■ EXERCISE GOAL:
Copy the records below word for word, from their first line through the line that contains "tap(548, 409)", and stop there.
═══ DATA PROVIDED ═══
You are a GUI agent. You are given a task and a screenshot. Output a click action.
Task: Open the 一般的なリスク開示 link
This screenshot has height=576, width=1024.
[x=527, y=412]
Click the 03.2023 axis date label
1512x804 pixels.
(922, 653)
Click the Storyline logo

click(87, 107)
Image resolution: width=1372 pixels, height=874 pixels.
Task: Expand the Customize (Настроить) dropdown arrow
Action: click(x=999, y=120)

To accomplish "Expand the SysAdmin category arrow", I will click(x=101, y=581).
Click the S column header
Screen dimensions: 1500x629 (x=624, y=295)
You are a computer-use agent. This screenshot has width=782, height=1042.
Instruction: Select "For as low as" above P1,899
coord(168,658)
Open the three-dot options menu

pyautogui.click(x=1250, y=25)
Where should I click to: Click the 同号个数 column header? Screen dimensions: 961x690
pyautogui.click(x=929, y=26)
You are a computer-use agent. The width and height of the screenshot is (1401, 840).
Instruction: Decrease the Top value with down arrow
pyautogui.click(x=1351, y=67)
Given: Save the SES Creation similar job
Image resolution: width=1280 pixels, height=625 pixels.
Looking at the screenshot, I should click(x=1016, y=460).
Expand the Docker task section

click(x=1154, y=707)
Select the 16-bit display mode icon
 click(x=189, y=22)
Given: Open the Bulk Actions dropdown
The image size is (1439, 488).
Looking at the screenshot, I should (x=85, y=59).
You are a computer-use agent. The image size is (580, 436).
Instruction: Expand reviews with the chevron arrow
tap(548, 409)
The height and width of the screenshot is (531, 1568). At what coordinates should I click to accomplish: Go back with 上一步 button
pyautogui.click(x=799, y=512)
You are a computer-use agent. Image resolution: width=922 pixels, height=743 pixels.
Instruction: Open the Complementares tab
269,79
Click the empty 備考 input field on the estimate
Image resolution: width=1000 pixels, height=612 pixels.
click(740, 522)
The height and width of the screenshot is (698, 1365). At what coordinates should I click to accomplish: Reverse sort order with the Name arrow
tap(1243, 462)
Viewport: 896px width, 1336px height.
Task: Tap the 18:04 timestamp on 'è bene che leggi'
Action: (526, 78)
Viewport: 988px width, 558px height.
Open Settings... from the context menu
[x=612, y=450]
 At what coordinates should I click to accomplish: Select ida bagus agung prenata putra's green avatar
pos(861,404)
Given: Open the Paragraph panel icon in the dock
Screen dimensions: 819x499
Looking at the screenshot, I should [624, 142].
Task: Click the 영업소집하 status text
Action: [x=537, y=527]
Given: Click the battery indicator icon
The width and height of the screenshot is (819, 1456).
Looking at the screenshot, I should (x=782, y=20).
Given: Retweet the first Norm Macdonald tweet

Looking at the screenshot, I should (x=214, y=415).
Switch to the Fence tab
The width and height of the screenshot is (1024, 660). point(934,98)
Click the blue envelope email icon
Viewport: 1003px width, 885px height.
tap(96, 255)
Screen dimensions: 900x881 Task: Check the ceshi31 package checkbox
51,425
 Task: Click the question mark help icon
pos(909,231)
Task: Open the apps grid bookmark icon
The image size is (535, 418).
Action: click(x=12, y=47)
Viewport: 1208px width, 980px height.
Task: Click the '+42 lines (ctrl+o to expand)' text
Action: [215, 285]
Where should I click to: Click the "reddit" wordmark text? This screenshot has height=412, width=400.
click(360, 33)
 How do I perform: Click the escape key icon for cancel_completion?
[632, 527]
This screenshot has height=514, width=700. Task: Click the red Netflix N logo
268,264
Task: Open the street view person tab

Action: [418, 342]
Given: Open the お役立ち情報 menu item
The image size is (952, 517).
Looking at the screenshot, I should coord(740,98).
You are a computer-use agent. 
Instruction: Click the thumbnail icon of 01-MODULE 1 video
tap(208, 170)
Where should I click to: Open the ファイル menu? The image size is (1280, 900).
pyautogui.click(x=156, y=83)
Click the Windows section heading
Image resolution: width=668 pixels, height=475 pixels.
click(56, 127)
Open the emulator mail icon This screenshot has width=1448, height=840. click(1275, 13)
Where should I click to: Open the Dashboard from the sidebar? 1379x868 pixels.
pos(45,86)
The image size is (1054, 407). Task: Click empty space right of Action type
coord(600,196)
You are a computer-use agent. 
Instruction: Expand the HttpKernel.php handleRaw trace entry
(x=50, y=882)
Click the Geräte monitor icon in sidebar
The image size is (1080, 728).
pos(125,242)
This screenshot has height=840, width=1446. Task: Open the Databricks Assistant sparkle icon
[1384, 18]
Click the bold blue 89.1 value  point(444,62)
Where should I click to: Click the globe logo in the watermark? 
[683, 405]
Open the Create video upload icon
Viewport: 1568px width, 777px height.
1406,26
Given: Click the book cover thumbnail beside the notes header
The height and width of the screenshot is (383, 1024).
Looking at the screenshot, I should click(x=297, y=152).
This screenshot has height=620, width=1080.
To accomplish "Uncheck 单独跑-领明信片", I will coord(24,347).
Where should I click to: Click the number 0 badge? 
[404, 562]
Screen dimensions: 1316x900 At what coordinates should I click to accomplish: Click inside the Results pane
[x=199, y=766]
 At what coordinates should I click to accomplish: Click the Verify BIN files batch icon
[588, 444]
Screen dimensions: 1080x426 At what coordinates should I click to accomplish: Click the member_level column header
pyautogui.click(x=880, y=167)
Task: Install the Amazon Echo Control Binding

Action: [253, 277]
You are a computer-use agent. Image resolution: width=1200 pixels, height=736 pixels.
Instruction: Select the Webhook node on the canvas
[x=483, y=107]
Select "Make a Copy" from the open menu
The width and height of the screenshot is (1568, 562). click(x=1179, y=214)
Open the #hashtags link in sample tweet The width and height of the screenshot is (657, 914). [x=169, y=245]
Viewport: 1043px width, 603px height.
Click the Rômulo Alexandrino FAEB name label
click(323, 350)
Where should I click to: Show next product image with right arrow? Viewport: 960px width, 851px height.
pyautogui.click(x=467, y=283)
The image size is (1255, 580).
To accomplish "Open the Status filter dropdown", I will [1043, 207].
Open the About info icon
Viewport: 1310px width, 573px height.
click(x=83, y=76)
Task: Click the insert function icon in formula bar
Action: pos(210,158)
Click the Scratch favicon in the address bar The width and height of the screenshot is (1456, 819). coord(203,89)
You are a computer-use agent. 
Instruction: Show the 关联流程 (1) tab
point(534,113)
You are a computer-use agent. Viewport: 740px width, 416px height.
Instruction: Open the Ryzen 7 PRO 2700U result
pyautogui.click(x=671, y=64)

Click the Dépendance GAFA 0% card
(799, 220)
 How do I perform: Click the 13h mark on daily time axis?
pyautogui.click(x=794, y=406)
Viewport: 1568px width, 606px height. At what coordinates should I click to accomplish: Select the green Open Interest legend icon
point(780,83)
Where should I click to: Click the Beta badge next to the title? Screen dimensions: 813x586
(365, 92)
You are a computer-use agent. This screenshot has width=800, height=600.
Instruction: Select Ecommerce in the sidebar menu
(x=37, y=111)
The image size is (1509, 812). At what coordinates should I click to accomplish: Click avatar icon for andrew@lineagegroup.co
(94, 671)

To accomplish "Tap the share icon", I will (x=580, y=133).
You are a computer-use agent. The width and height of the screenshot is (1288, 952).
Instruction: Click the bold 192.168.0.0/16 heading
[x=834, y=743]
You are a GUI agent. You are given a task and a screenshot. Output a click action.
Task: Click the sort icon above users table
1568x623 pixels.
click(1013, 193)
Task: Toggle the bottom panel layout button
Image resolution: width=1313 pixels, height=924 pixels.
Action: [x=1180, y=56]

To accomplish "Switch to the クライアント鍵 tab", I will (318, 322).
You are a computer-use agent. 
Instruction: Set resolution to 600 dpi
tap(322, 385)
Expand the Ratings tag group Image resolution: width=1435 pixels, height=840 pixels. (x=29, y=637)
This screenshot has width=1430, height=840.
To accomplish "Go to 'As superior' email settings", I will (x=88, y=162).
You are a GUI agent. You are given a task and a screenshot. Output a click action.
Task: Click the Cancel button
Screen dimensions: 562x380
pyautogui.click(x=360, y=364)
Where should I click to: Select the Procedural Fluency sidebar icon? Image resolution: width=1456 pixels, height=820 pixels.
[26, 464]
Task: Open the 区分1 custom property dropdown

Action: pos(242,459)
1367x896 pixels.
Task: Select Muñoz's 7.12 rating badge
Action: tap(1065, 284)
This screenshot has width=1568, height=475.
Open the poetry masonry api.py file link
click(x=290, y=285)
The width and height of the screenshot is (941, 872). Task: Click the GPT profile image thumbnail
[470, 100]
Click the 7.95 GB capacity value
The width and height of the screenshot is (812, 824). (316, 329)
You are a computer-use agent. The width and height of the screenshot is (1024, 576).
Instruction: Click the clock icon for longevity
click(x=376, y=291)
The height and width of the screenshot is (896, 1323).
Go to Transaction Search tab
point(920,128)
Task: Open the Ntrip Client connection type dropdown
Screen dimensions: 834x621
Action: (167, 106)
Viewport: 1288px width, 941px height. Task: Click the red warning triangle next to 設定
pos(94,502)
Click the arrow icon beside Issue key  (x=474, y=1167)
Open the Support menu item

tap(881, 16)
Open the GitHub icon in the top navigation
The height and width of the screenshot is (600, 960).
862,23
═══
■ THE REPLY:
You are a GUI agent. You are given a task and a screenshot. Output a click action.
Task: Open the 一般的なリスク開示 link
This screenshot has height=576, width=1024.
[x=527, y=412]
Click the 03.2023 axis date label
1512x804 pixels.
(922, 653)
Click the Storyline logo

click(87, 107)
Image resolution: width=1372 pixels, height=874 pixels.
Task: Expand the Customize (Настроить) dropdown arrow
Action: click(x=999, y=120)

To accomplish "Expand the SysAdmin category arrow", I will click(x=101, y=581).
Click the S column header
Screen dimensions: 1500x629 (x=624, y=295)
You are a computer-use agent. This screenshot has width=782, height=1042.
Instruction: Select "For as low as" above P1,899
coord(168,658)
Open the three-dot options menu

pyautogui.click(x=1250, y=25)
Where should I click to: Click the 同号个数 column header? Screen dimensions: 961x690
pyautogui.click(x=929, y=26)
You are a computer-use agent. The width and height of the screenshot is (1401, 840).
Instruction: Decrease the Top value with down arrow
pyautogui.click(x=1351, y=67)
Given: Save the SES Creation similar job
Image resolution: width=1280 pixels, height=625 pixels.
Looking at the screenshot, I should click(x=1016, y=460).
Expand the Docker task section

click(x=1154, y=707)
Select the 16-bit display mode icon
 click(x=189, y=22)
Given: Open the Bulk Actions dropdown
The image size is (1439, 488).
Looking at the screenshot, I should (x=85, y=59).
You are a computer-use agent. The image size is (580, 436).
Instruction: Expand reviews with the chevron arrow
tap(548, 409)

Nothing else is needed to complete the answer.